Although the growth of the private for-profit sector and managed care has improved the accessibility of substance abuse treatment throughout the 1990s, we assume, but cannot prove, that these gains are limited to insured or affluent patients (Wheeler and Nahra 2000; Zuvekas 2001). Sufficient treatment capacity appears to exist in many private for-profit programs to allow “treatment on demand,” but accessibility problems seem to persist among programs that care for the indigent. This finding is concerning because addiction is a disease whose very nature induces indigence: addicted patients frequently lose their jobs and their health insurance, their homes, and the support of their families.

Opioid-dependent patients who seek methadone maintenance appear to face even greater barriers—a greater likelihood both of being turned away and of waiting. Expansion of the accessibility of methadone maintenance poses unique challenges, because regulatory barriers and community opposition have limited methadone clinic growth in the United States. Current efforts to expand opioid maintenance capacity in the United States therefore focus on the promise of opioid maintenance therapy in physicians' offices as a way to reduce stigma and free scarce slots in methadone specialty clinics for less stable patients (Clark 2001; Fiellin and O'Connor 2002). Future research should determine whether this strategy is successful in expanding the accessibility of opioid maintenance therapy.

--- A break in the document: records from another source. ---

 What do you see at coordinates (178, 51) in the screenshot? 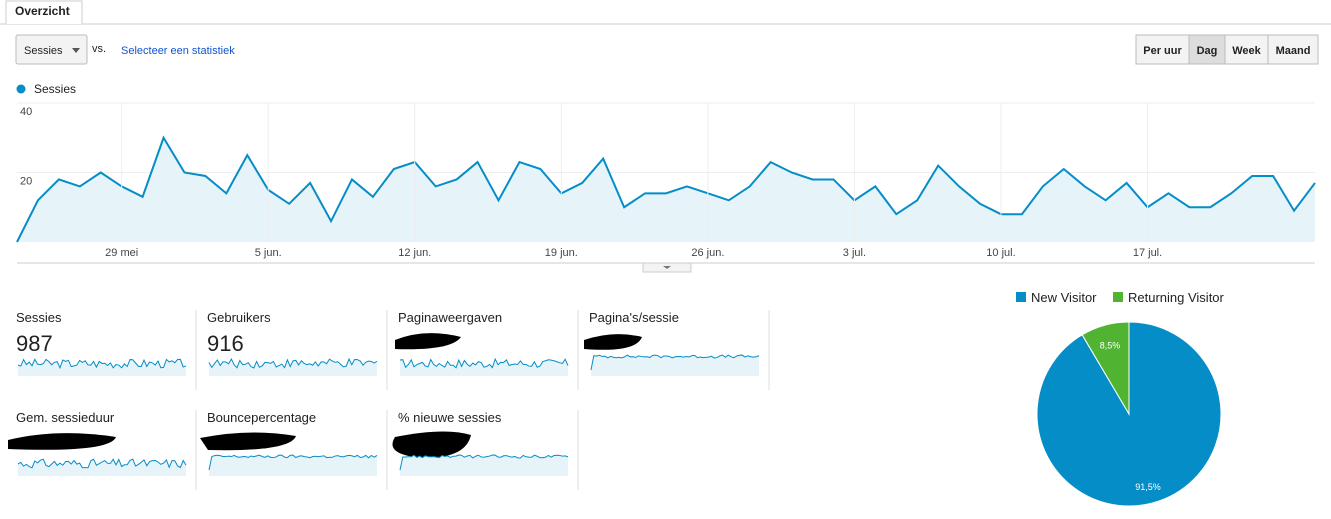
I see `select-link: Selecteer een statistiek` at bounding box center [178, 51].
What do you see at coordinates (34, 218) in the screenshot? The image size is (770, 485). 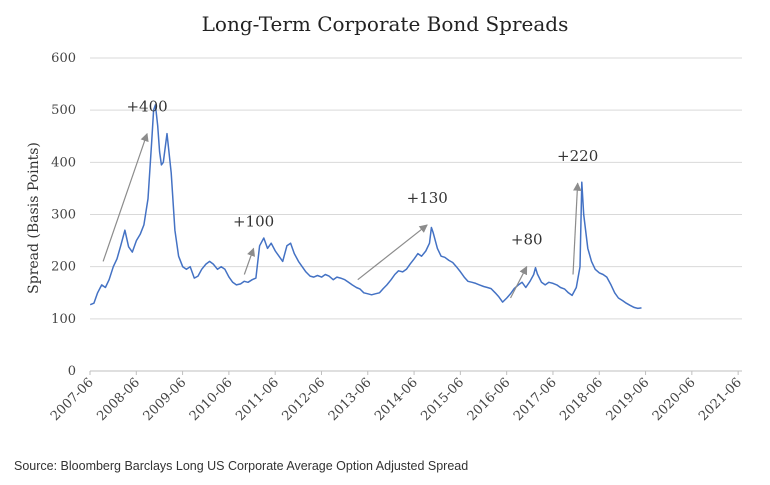 I see `y-axis-label: Spread (Basis Points)` at bounding box center [34, 218].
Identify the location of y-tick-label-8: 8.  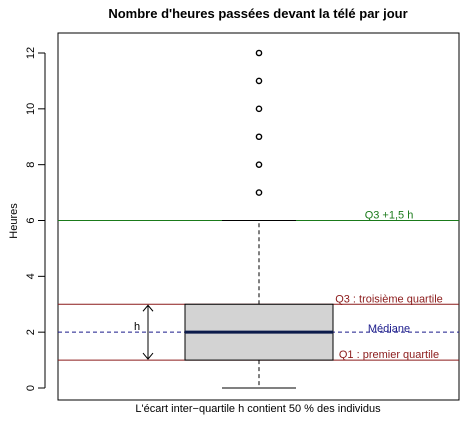
(31, 165).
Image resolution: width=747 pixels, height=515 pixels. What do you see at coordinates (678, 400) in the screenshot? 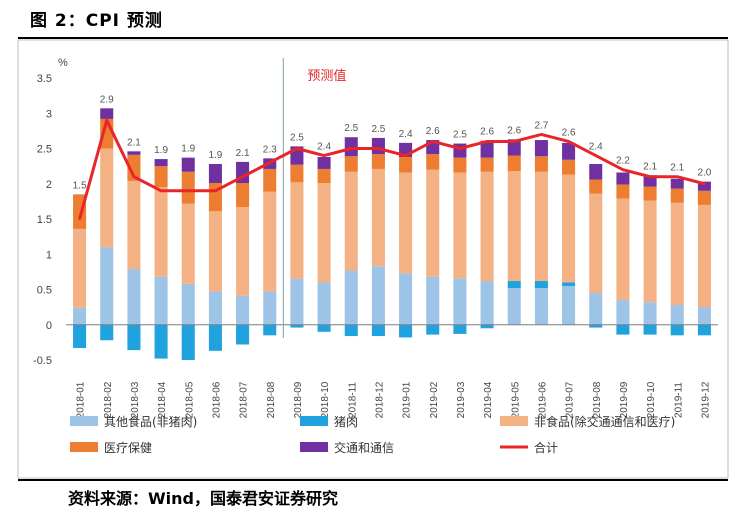
I see `x-tick-label: 2019-11` at bounding box center [678, 400].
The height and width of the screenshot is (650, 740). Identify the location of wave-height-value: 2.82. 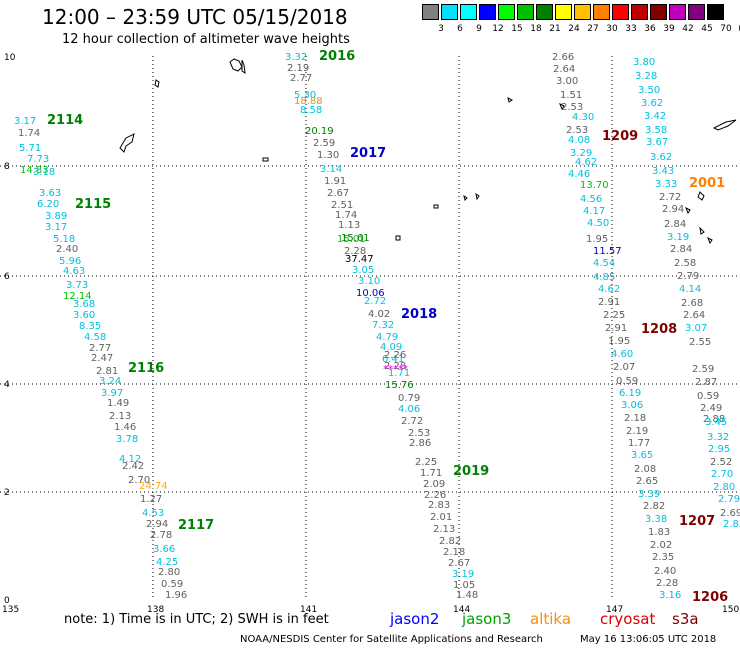
(654, 506).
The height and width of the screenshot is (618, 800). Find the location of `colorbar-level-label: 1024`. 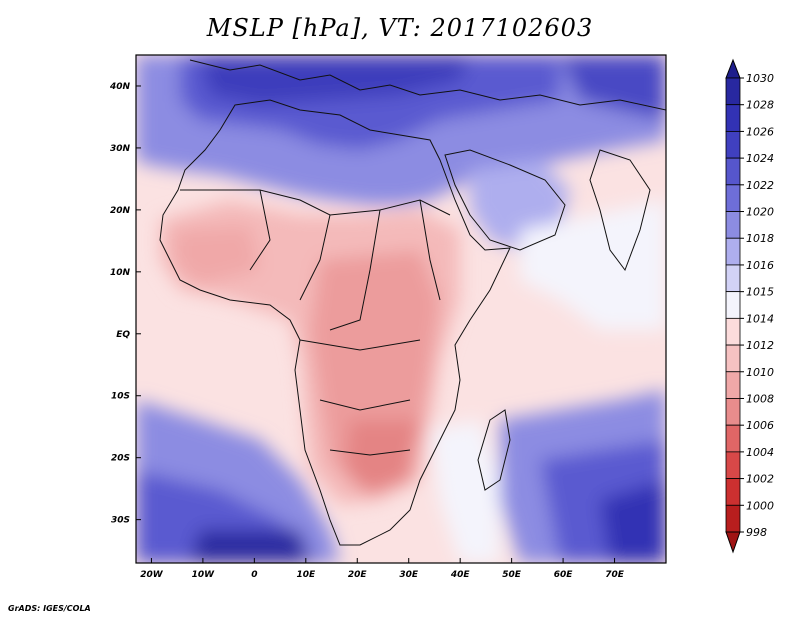

colorbar-level-label: 1024 is located at coordinates (760, 158).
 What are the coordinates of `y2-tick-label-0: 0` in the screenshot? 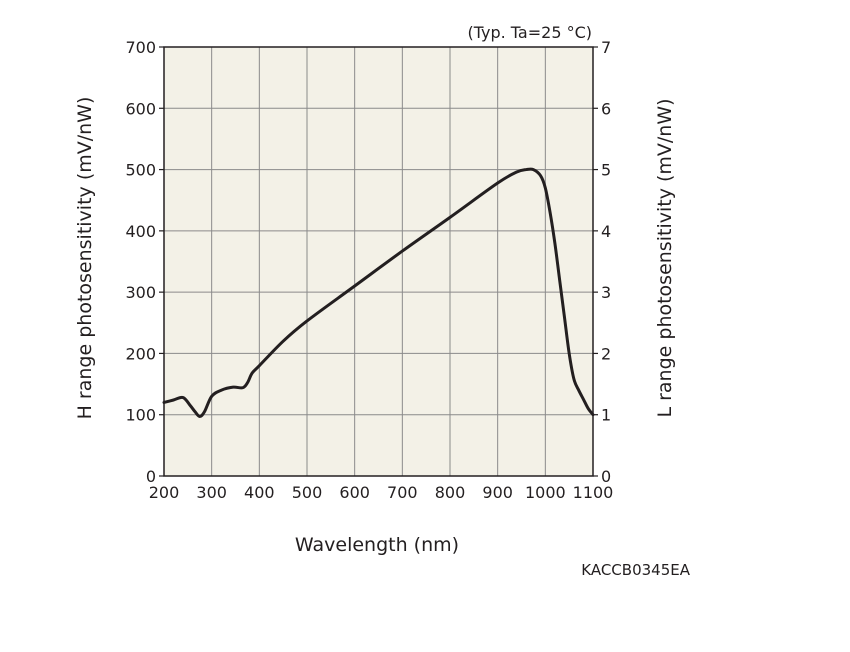 It's located at (606, 476).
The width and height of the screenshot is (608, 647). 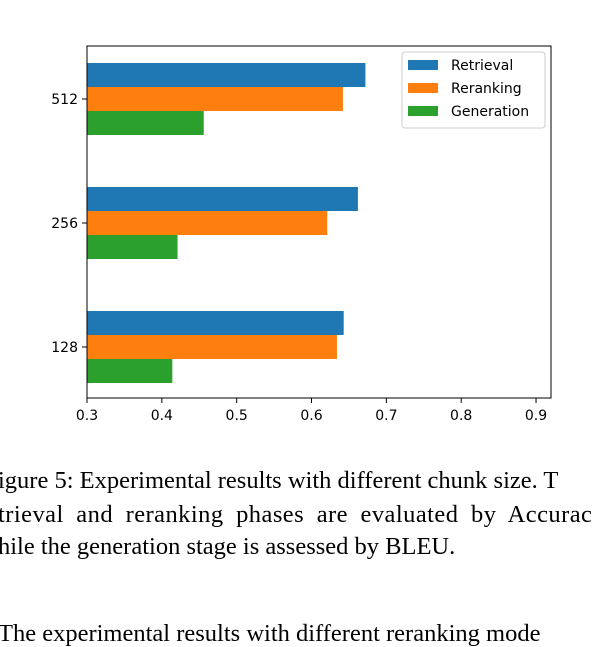 What do you see at coordinates (386, 416) in the screenshot?
I see `x-tick-label: 0.7` at bounding box center [386, 416].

As part of their separate initiatives to enhance treatment accessibility, San Francisco and Baltimore have both achieved dramatic and sustained increases in funding for substance abuse programming, which have augmented public treatment capacity (Guydish et al. 2000; Drug Strategies 2000; Gleghorn 2002). Entry into publicly funded treatment within 48 hours of request has been difficult to attain (Drug Strategies 2000), but these “treatment on demand” initiatives have been associated with decreases in drug-related emergency visits from 1996 to 2001, unintentional poisonings (primarily heroin overdose), and hospital admissions for injection-related soft tissue infections (Gleghorn 2002; Substance Abuse and Mental Health Services Administration 2002). Future studies should examine the present study's implication that universal insurance for private addiction treatment might be a reasonable alternative to block grants and expansion of public treatment slots as a means of improving treatment accessibility. Whether greater accessibility of addiction treatment improves community-level substance use, risky behavior, and other social outcomes, such as crime, also warrants further investigation (Sibthorpe et al. 1996).

Footnotes

This research was supported by grants nos. 1K08-DA00320 and 5R01-DA03272 from the National Institute on Drug Abuse (NIDA). Dr. Friedmann is a Generalist Physician Faculty Scholar of the Robert Wood Johnson Foundation. The views expressed here are the authors' and not necessarily those of NIDA or the Robert Wood Johnson Foundation. Preliminary findings were presented at the Symposium on Addiction Treatment Entry, American Public Health Association 128th Annual Meeting and Exposition, November 13, 2000, Boston, MA. The Institutional Review Boards of the Biological Sciences Division of the University of Chicago and Rhode Island Hospital approved this research.